Seit über 150 Jahren werden in der Schweiz Flüsse vermessen und Querprofile erstellt. Neue Techniken ermöglichen heute auch flächenhafte Vermessungen. Damit liefern sie eine wichtige Grundlage für die Gefahrenbeurteilung sowie für Planungen von Massnahmen zu Hochwasserschutz und Revitalisierung.
Text: Nicolas Gattlen
Am 22. März 2018 kreist eine Cessna des Typs «Turbo Stationair» im Luftraum bei Brugg (AG) auffallend langsam und auf konstanter Höhe rund 700 Meter über dem Boden. Das Kleinflugzeug ist auf einer besonderen Mission: Es vermisst mit einem Laserscanner den Uferbereich der Aare zwischen Brugg und dem flussabwärts gelegenen Vogelsang und
nimmt gleichzeitig Luftbilder auf. Dazu ist die Cessna leicht modifiziert und mit speziellen Navigationsinstrumenten ausgerüstet.

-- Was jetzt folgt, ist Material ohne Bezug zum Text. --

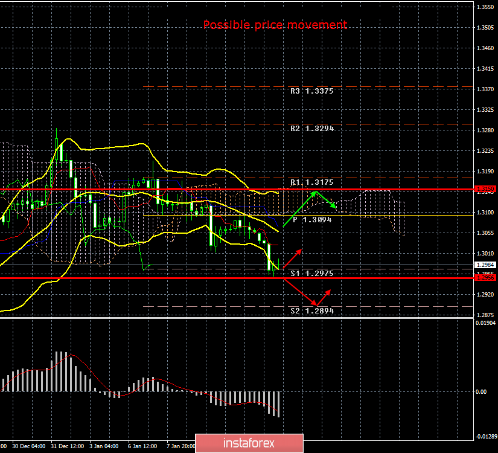Screen dimensions: 498x453
Task: Click the 6 Jan 12:00 time label
Action: (x=142, y=446)

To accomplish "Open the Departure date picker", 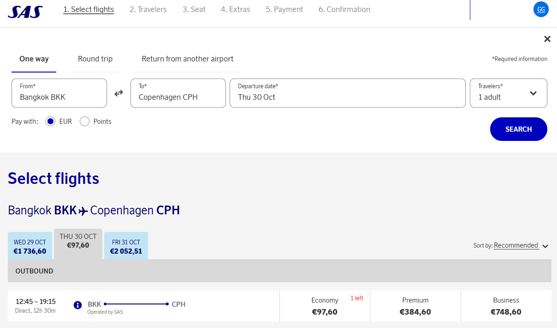I will (x=347, y=93).
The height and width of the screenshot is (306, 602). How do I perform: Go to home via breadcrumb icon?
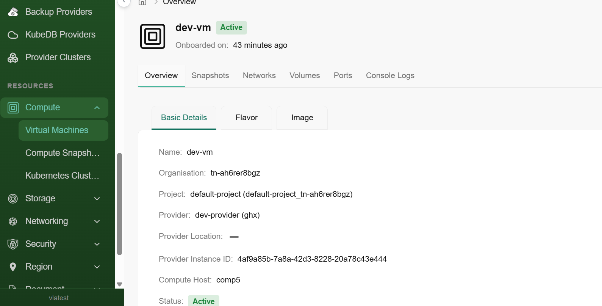click(142, 2)
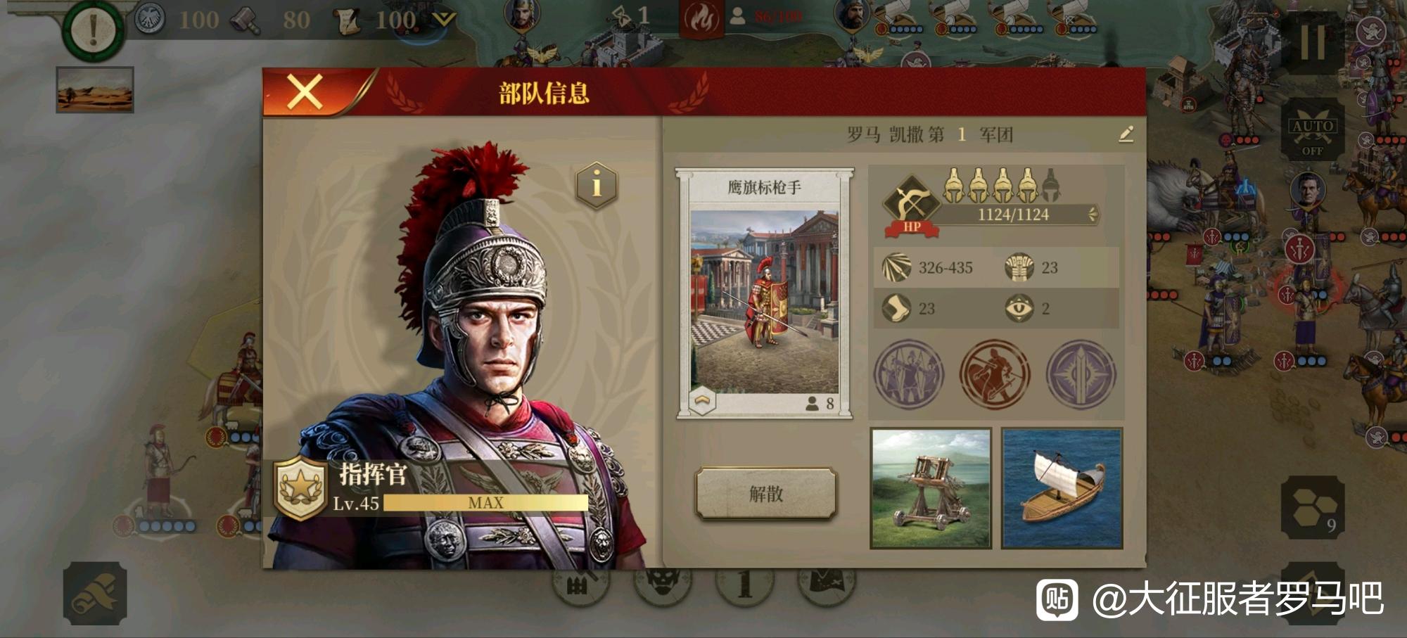Open the hexagon tiles button showing 9

pyautogui.click(x=1313, y=507)
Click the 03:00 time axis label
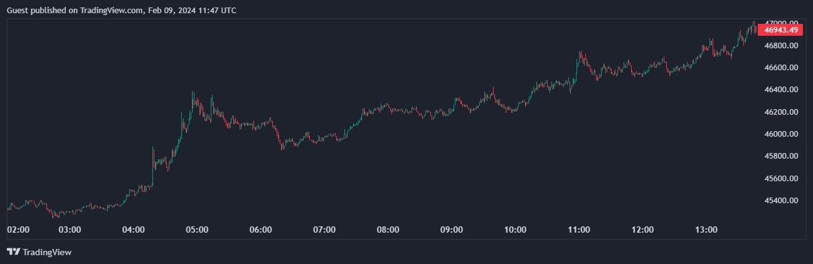Image resolution: width=813 pixels, height=264 pixels. (x=70, y=230)
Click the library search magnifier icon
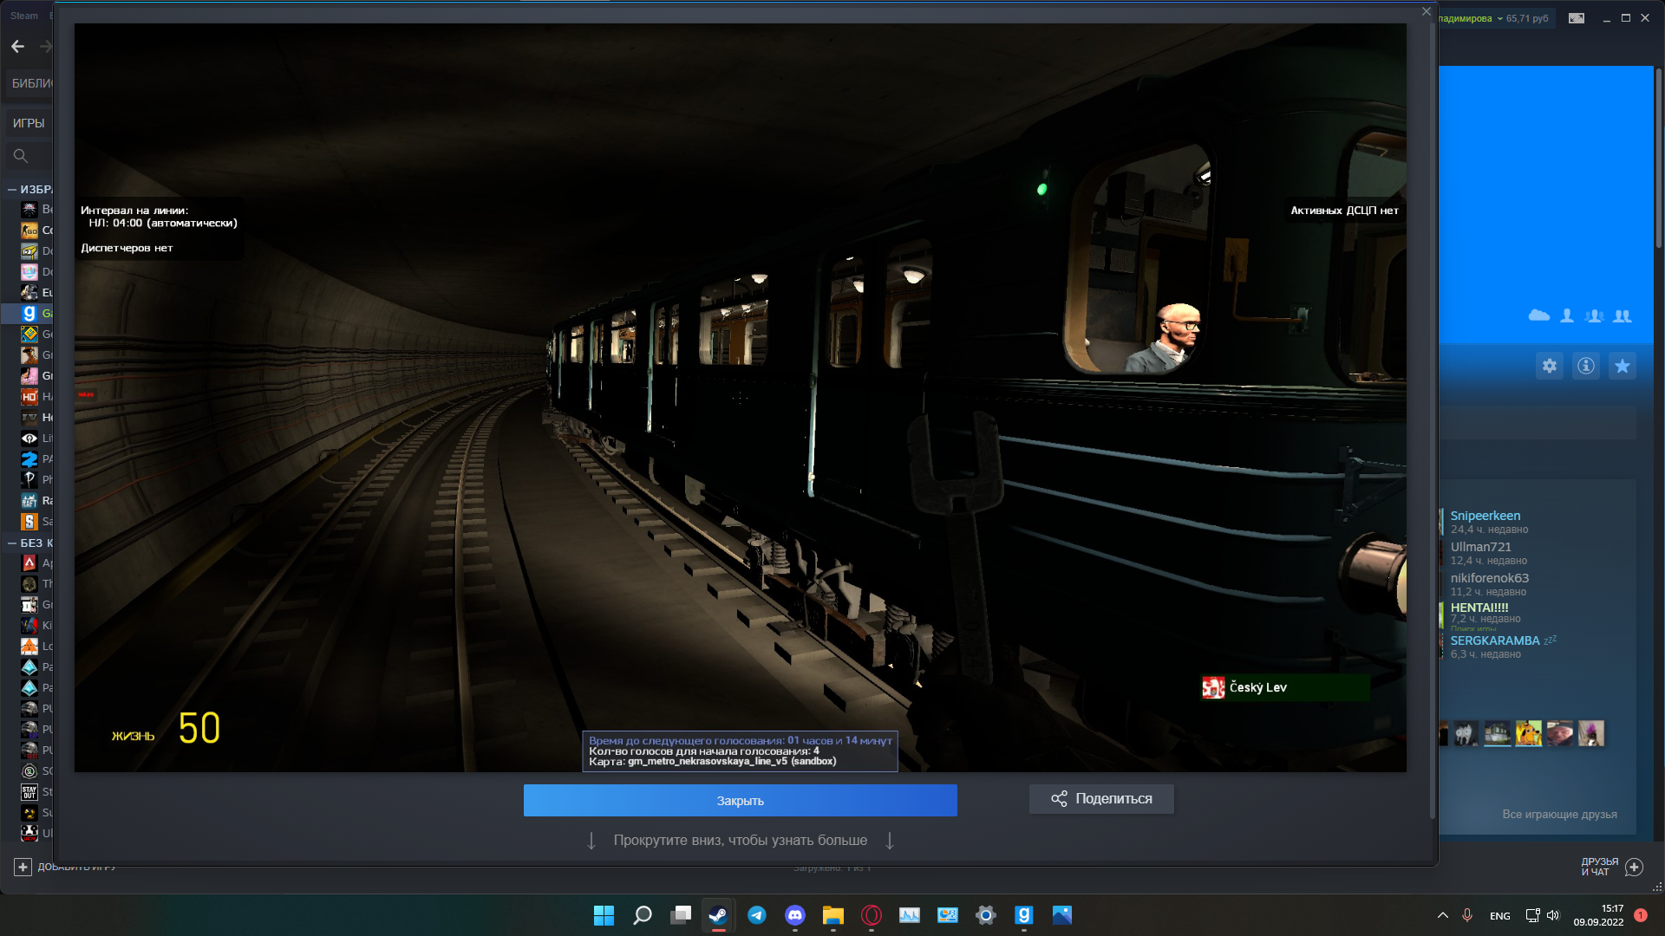This screenshot has height=936, width=1665. point(21,156)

Eigentlich hätte das Flugzeug bereits einige Wochen früher über dem «Wasserschloss der Schweiz» unterwegs sein sollen. Denn damals waren die Wasserstände etwa einen Meter tiefer, und grössere Teile des Ufers lagen offen. Doch das schlechte Wetter machte den Vermessern einen Strich durch die Rechnung. Nun müssen sie zusätzliche Erhebungen vornehmen, um eine vollständige Aufnahme der Aare auf dem 4,7 Kilometer langen Abschnitt erstellen zu können. Während die Datenerhebung aus dem Flugzeug die Uferzone abdeckt, erfassen die für später geplanten Fächerecholot-Messungen von einem Boot aus den Bereich unter Wasser. Dazwischen wird jedoch eine Lücke klaffen, weil das Boot nicht nahe genug am Ufer fahren kann. Deshalb werden Fachleute die Tiefen in diesem Grenzbereich mit terrestrischen Methoden wie dem Theodolit mit elektronischer Distanzmessung ermitteln.
Dank der Kombination dieser Verfahren können die Ingenieure schliesslich eine umfassende Topografie des Flusses erstellen, die bei herkömmlichen Querprofilmessungen eine sehr grosse Anzahl Profile in engen räumlichen Abständen erfordern würde. Dies ist jedoch nicht mehr wirtschaftlich, denn bei solchen Aufnahmen beschränkt man sich auf Querschnitte, die meist im Abstand von etwa 200 Metern erhoben werden.
Einst mit Messdraht und Messlatte
Bereits 1868 begannen die Behörden in der Schweiz mit der systematischen Vermessung grösserer Fliessgewässer. Damals wurde noch mit Messdraht und Messlatte gearbeitet. Im frühen 20. Jahrhundert bestand für die Aufnahme der Querprofile eine eigens dafür zusammengestellte Arbeitsequipe. Inzwischen hat sich vieles verändert: Einerseits erfolgt die Vermessung heute im Auftrag des BAFU durch spezialisierte Büros, andererseits stehen den Vermessern moderne technische Hilfsmittel – wie Tachymeter, Echolot oder satellitengestützte Verfahren – zur Verfügung.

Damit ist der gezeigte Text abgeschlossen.